Com investimento total de R$ 36 milhões até o momento, o PPBio contempla 34 projetos concluídos ou em desenvolvimento, em eixos como prospecção da biodiversidade, tecnologias de suporte à produção florestal e negócios de impacto ambiental e social, entre outros. Uma novidade que chega às prateleiras é o “caviar” amazônico, desenvolvido a partir das ovas de peixes regionais. Além de aumentar a renda na floresta, a inovação transforma em produto nobre os resíduos orgânicos descartados no ambiente.
Esse e outros projetos aptos a receber investimento do PPBio estarão presentes no Fiinsa, onde ocorrerão palestras e rodadas de negócio para contato com potenciais investidores, além de encontros com especialistas nacionais e internacionais. A homenagem às empresas investidoras será um dos destaques.

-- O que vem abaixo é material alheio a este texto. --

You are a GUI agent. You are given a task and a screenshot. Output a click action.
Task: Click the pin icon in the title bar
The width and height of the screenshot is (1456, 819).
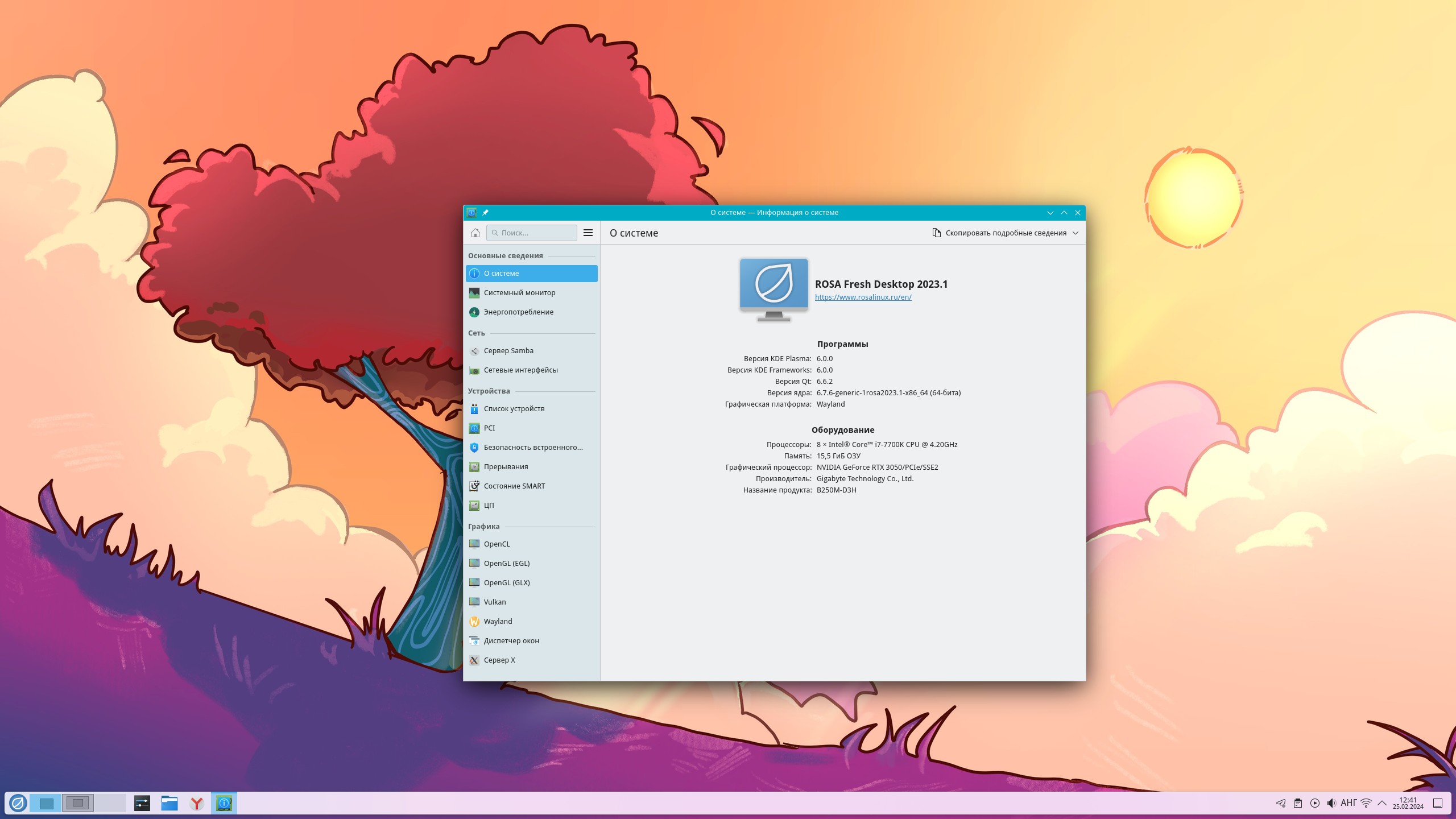point(485,213)
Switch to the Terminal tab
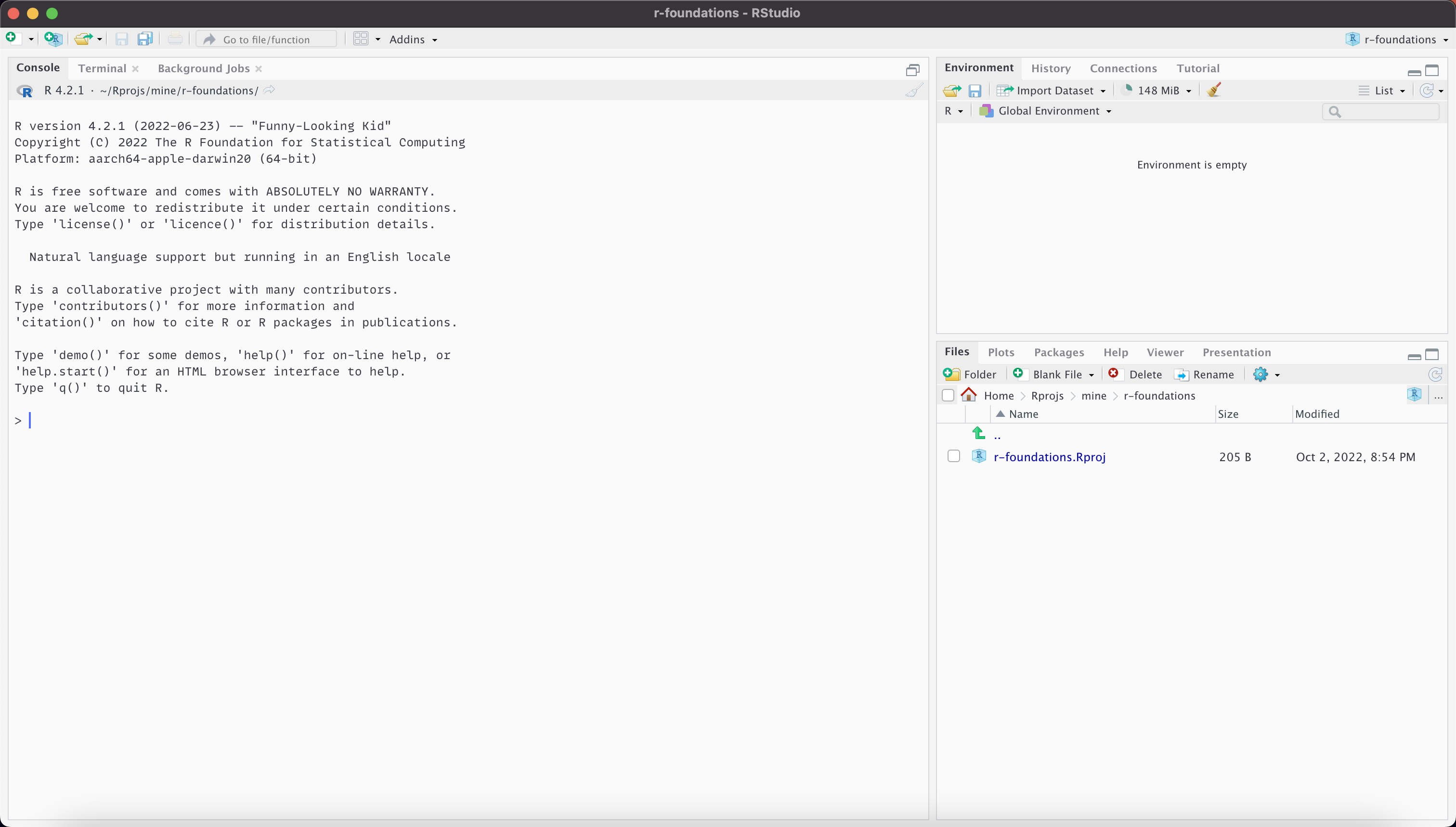 pos(102,68)
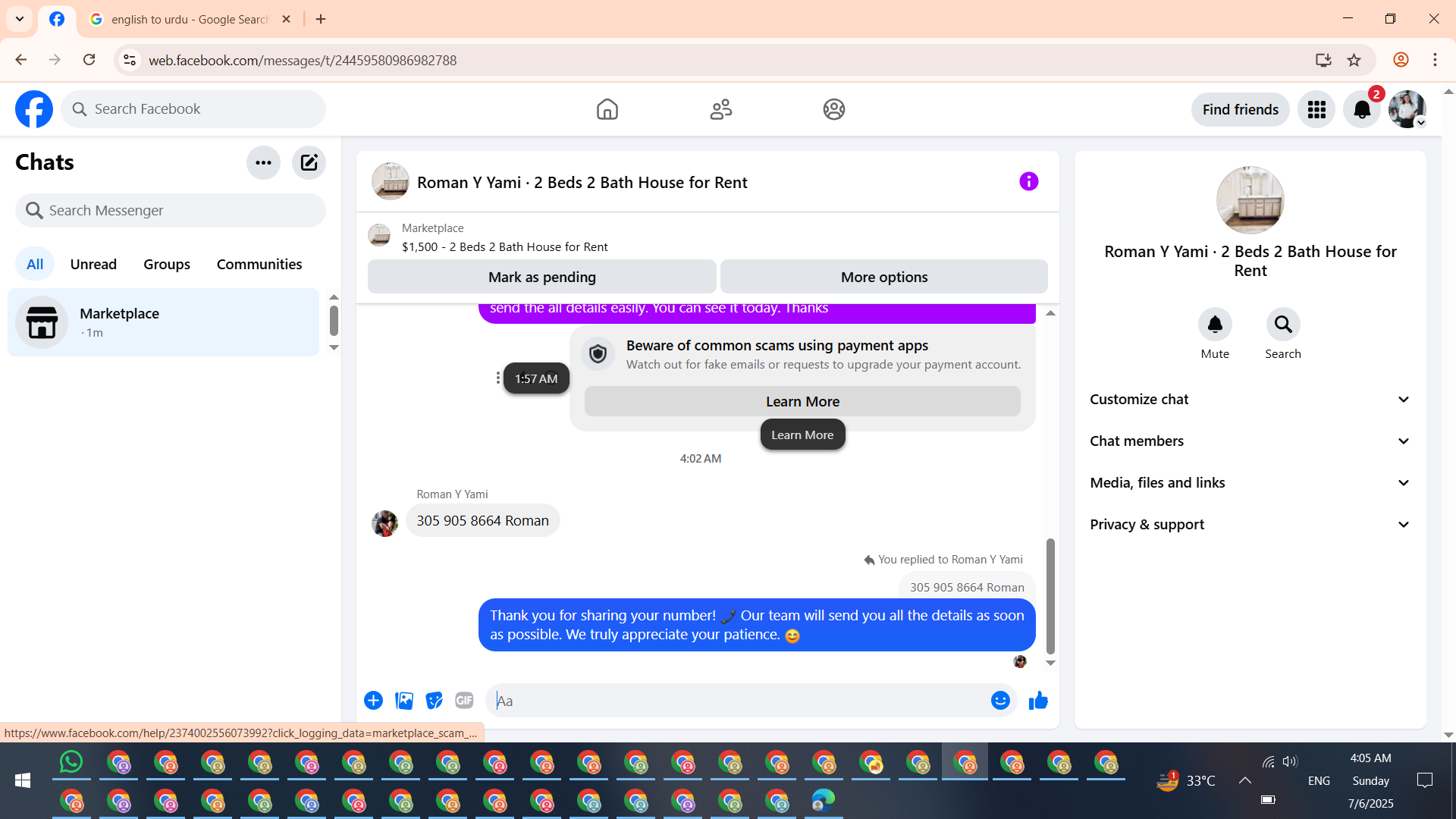The width and height of the screenshot is (1456, 819).
Task: Attach a photo using the image icon
Action: point(404,701)
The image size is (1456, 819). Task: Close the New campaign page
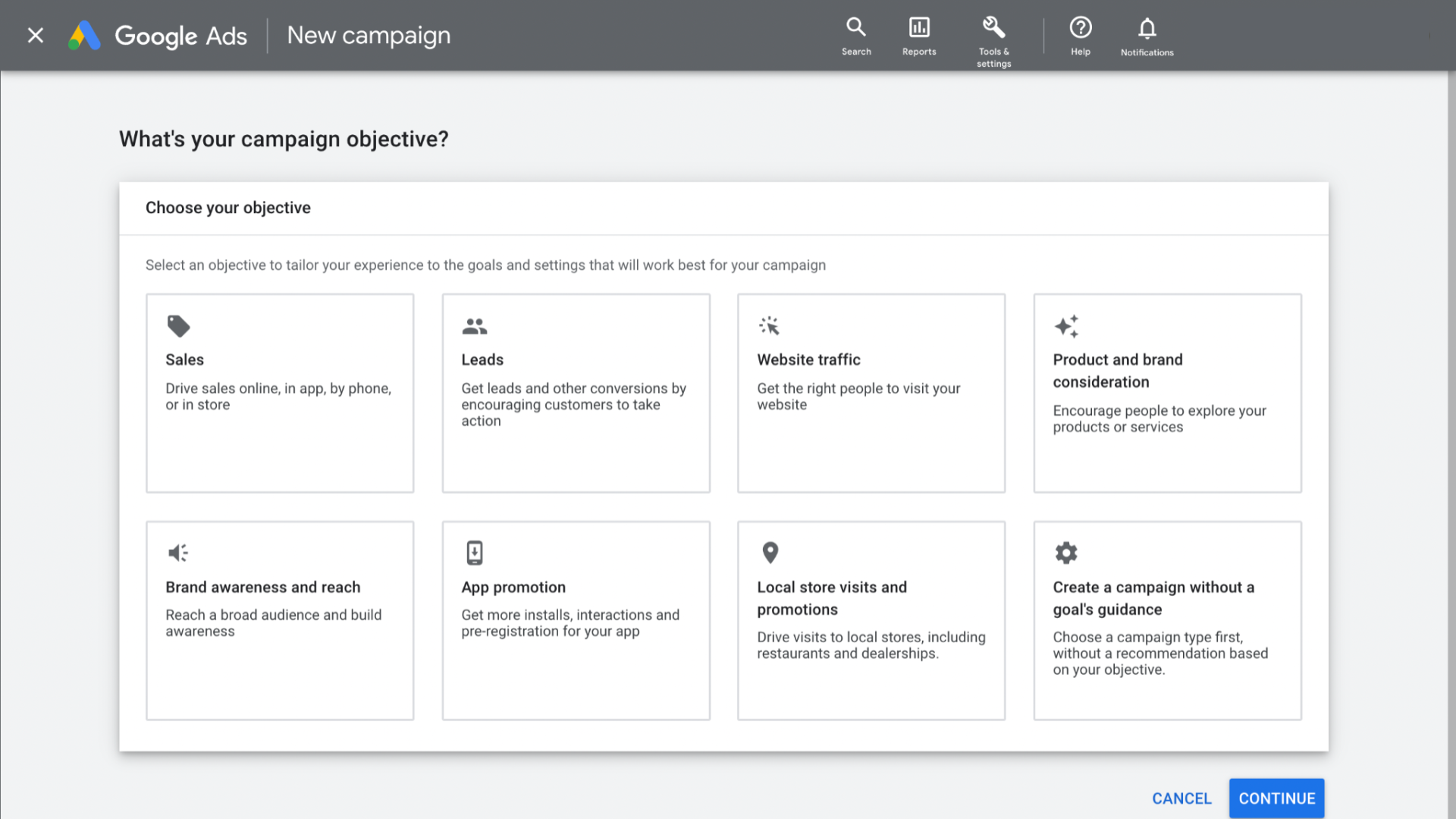click(x=36, y=36)
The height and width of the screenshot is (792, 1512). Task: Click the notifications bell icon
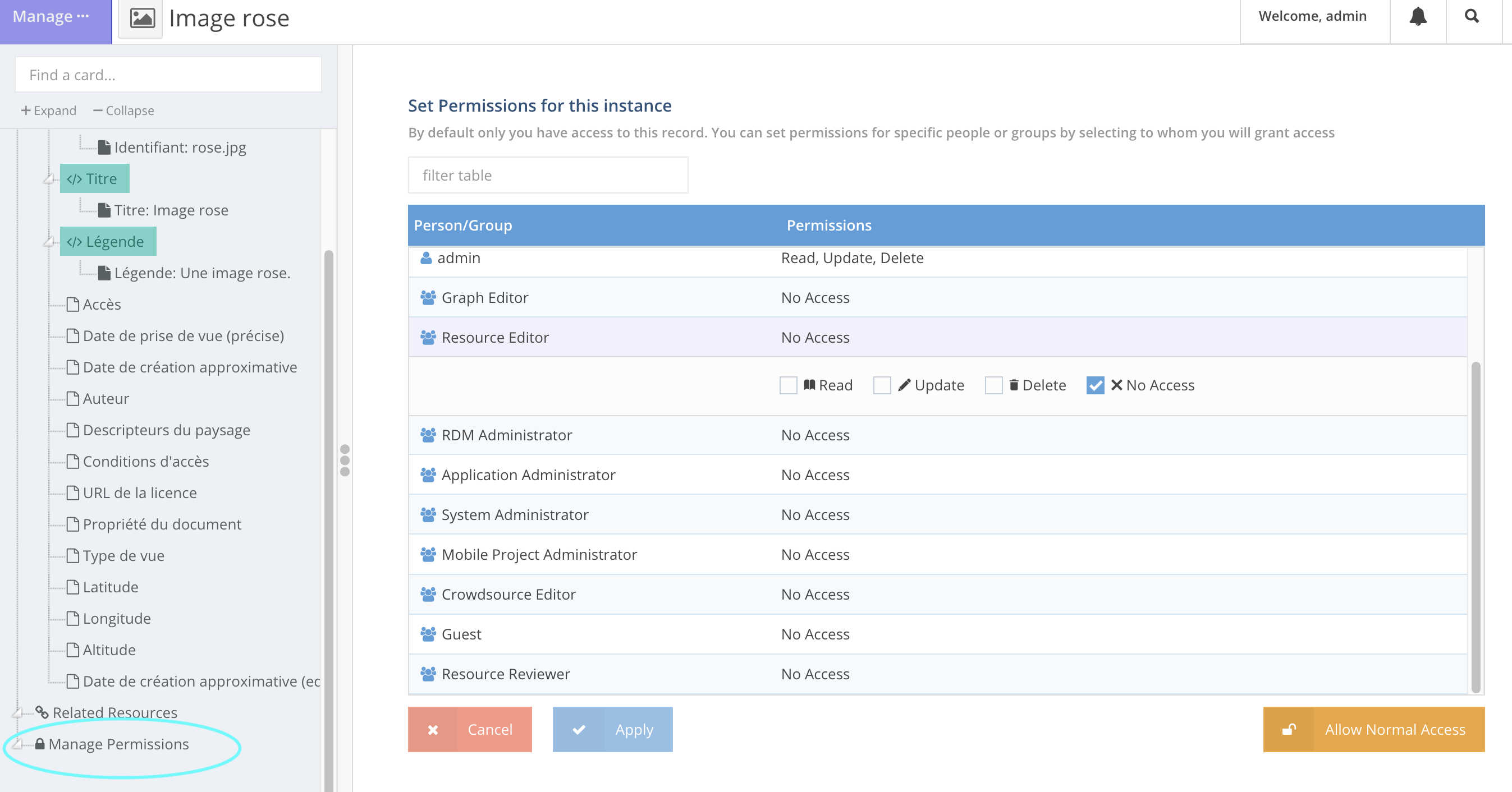pos(1418,16)
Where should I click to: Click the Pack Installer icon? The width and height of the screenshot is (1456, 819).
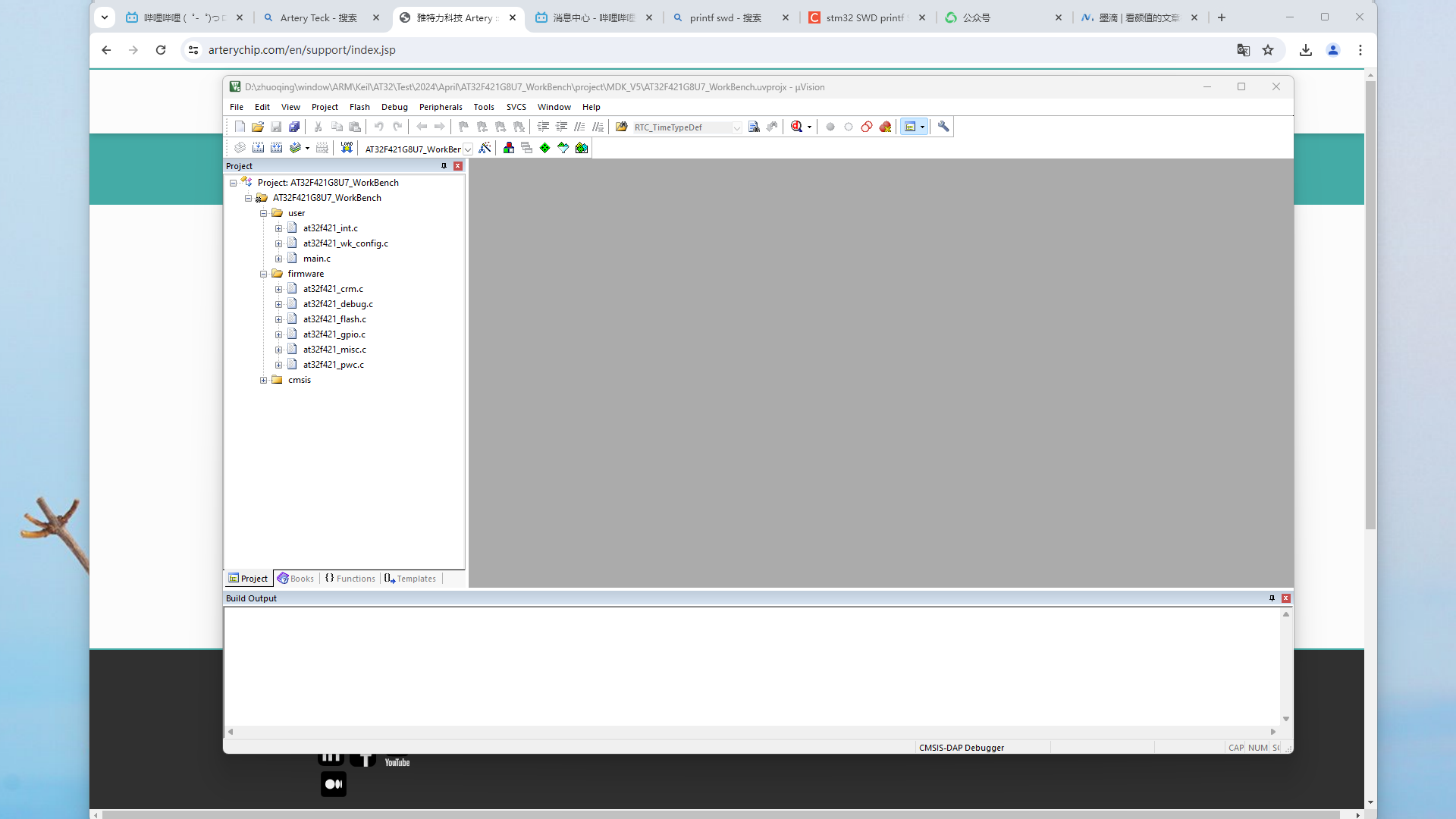pyautogui.click(x=582, y=148)
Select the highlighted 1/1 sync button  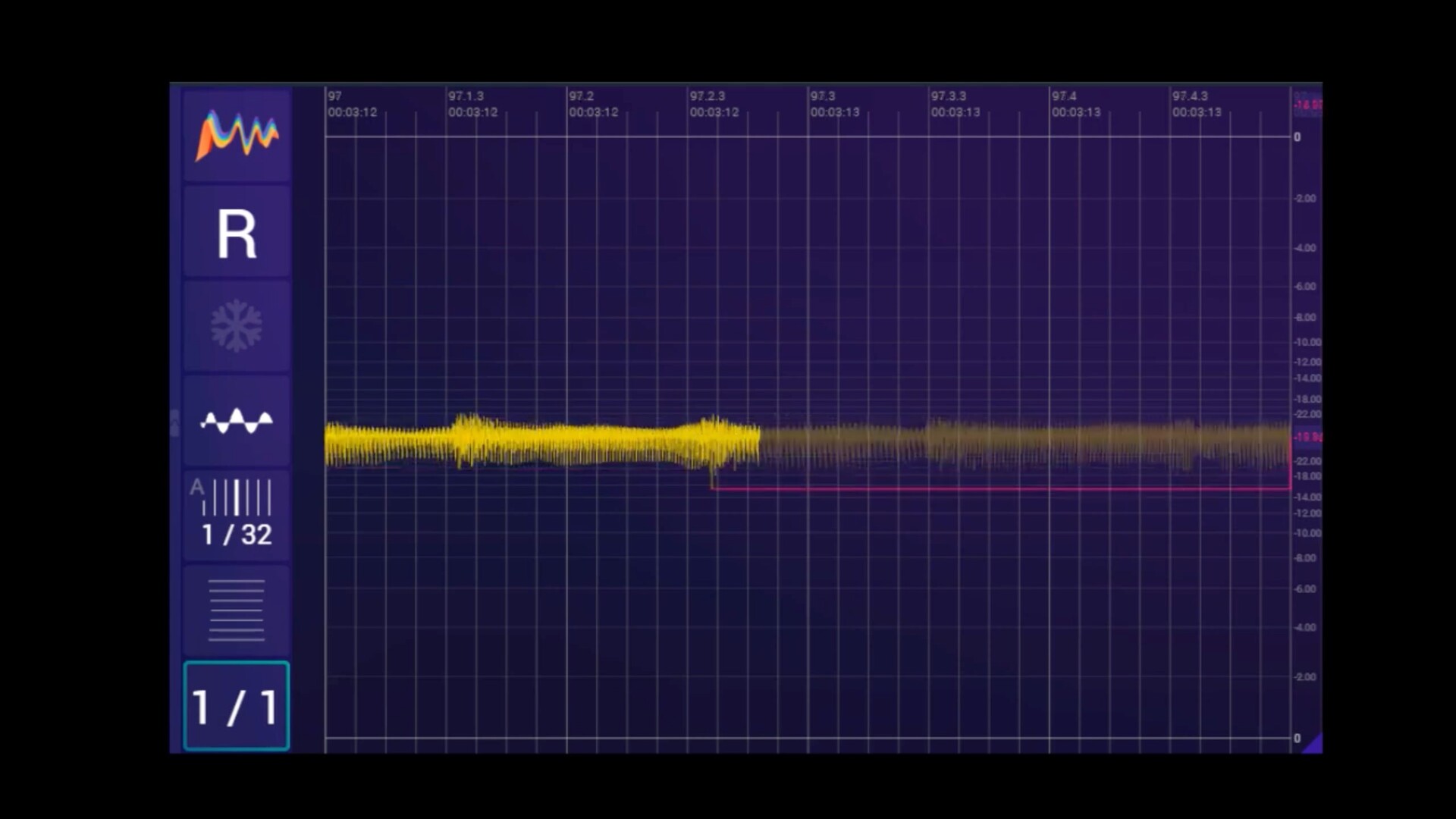pos(237,706)
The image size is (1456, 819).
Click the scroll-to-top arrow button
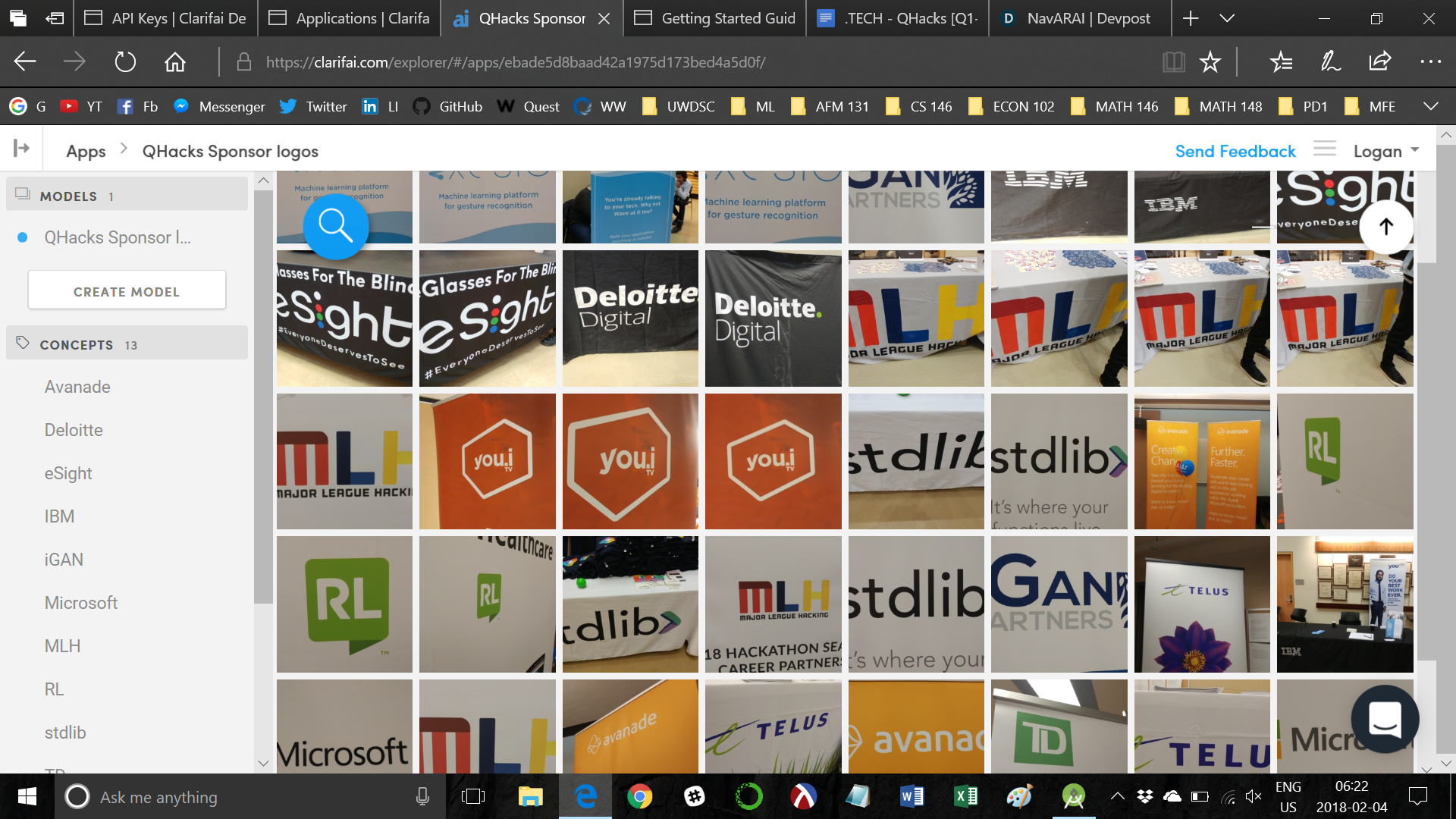(1385, 226)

“A iniciativa representa o reconhecimento às empresas do Polo Industrial de Manaus que estão decidindo aumentar sua conexão com a Amazônia a partir de suas obrigações de P&D, cumprindo sua agenda de sustentabilidade com investimentos na bioeconomia para promover a inclusão socioprodutiva e agregação de valor nos bioativos amazônicos”, ressalta Carlos Gabriel Koury, coordenador do programa e diretor de inovação em bioeconomia do Idesam.